> [Dataset entries]
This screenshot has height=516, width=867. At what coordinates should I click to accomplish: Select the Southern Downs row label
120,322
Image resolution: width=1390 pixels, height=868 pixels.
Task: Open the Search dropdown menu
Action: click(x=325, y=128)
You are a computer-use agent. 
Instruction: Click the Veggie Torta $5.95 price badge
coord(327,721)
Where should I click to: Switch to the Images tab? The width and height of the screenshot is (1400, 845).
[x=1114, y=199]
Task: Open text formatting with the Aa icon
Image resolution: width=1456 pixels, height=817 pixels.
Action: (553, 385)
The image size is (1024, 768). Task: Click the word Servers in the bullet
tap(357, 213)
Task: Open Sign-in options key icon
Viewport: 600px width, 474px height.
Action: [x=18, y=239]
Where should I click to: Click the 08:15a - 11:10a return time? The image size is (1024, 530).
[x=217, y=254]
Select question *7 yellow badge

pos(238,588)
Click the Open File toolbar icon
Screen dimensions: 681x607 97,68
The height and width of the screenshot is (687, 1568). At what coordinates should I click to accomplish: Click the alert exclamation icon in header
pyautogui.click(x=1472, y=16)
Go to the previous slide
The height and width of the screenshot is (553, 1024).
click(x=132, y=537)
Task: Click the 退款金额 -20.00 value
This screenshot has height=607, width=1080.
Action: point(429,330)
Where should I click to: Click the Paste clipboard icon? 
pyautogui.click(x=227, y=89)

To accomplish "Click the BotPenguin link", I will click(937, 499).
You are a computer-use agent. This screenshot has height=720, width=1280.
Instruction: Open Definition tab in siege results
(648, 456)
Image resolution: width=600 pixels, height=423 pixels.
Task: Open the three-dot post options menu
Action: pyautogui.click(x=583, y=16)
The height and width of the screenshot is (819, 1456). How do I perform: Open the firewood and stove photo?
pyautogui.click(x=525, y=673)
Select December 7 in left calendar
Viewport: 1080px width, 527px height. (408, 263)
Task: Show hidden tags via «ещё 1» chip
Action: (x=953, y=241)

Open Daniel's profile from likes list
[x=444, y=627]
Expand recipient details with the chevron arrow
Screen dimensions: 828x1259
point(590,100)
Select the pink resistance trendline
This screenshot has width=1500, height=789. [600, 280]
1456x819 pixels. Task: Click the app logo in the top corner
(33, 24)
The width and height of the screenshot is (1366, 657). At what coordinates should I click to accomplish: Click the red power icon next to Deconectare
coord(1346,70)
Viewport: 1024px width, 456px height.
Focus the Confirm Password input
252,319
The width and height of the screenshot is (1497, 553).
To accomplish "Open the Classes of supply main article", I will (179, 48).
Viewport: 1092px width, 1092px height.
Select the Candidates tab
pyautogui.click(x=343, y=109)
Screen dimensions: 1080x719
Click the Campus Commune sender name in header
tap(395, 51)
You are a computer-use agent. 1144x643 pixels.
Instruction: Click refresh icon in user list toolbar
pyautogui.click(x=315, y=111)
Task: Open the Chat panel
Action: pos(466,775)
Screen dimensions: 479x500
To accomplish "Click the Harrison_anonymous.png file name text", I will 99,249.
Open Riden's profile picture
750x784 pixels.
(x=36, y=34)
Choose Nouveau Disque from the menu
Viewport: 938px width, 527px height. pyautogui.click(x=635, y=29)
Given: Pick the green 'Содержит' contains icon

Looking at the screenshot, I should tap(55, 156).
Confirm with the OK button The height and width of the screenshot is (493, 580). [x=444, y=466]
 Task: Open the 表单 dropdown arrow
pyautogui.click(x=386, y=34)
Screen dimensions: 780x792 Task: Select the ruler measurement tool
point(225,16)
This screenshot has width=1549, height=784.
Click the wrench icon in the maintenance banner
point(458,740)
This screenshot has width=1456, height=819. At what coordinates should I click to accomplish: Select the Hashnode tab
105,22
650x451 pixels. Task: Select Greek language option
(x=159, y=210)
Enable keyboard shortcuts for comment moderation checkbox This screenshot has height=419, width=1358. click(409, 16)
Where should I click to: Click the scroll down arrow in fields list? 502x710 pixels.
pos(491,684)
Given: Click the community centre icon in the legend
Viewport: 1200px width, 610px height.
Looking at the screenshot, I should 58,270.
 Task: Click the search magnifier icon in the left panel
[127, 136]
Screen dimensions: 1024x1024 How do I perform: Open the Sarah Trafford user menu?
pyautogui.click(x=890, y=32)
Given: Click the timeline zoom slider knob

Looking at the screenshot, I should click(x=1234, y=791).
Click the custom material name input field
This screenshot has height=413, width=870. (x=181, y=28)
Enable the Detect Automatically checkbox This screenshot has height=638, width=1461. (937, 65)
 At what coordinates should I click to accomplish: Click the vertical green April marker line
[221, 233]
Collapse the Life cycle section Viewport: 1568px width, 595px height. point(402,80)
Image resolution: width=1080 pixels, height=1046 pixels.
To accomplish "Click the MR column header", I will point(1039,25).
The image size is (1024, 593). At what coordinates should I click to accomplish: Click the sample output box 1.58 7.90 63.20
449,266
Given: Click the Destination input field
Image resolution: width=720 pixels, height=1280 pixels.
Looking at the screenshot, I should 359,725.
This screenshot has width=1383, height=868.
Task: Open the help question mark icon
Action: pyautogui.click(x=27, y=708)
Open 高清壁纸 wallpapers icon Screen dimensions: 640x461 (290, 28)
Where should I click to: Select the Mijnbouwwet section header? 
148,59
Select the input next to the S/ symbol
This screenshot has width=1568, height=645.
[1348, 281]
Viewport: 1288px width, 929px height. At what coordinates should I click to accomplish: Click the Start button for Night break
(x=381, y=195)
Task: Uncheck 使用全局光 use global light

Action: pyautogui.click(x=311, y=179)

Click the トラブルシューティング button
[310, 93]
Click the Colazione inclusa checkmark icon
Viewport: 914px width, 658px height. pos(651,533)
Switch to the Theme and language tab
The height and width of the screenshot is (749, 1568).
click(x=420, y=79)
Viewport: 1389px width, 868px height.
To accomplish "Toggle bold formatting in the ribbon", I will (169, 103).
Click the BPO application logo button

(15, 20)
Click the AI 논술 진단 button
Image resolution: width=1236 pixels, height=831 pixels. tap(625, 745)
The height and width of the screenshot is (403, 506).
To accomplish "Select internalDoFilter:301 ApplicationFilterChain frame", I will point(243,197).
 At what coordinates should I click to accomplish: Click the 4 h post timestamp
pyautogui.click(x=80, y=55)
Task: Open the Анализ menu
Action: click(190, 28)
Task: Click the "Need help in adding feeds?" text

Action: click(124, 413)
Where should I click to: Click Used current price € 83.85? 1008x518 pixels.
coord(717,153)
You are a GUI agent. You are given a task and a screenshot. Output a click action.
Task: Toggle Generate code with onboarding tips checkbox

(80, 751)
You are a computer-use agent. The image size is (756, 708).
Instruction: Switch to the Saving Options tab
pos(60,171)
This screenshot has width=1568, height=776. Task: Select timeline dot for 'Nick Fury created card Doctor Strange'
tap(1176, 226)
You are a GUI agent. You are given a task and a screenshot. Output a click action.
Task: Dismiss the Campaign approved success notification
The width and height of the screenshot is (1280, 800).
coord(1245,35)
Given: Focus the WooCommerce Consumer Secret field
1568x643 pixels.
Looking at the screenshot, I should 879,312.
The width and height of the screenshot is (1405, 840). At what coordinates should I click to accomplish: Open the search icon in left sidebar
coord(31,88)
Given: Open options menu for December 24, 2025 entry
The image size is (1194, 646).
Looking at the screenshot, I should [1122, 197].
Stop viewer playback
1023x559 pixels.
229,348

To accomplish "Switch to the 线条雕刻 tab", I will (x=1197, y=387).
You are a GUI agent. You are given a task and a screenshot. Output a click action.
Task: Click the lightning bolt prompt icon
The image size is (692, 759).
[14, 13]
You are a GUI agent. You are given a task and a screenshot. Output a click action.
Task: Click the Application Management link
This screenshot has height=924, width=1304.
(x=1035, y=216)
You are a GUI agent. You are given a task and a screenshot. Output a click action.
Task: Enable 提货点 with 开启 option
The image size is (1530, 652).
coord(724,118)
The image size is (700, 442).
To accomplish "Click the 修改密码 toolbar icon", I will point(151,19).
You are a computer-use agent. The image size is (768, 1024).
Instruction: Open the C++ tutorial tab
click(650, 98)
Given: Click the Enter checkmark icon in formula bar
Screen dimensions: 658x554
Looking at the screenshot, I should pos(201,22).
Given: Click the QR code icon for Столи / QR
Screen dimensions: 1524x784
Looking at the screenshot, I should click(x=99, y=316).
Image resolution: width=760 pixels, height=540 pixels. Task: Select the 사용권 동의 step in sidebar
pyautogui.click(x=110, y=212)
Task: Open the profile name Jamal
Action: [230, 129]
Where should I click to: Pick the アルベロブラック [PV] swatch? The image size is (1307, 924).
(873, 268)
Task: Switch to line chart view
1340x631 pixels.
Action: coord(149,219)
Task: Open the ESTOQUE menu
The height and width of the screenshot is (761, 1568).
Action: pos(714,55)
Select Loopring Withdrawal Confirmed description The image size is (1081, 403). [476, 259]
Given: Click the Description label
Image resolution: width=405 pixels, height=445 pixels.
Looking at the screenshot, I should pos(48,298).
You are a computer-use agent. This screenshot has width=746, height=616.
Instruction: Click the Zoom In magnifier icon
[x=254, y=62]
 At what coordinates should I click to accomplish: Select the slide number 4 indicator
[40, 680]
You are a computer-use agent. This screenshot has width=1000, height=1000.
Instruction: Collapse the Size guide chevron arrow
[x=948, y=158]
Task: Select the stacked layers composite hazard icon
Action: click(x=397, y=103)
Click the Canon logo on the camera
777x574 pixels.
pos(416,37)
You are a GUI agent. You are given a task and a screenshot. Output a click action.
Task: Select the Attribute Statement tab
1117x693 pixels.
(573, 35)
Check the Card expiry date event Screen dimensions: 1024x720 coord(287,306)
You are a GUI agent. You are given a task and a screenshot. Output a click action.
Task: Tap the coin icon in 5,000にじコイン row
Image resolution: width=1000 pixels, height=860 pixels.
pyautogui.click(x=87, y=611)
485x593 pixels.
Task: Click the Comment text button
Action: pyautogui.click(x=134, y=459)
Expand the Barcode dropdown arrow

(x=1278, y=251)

> [WORK TO COMPLETE] Provide the number of lines in the records above containing the string "link", and write nothing more.

> [SOLUTION] 2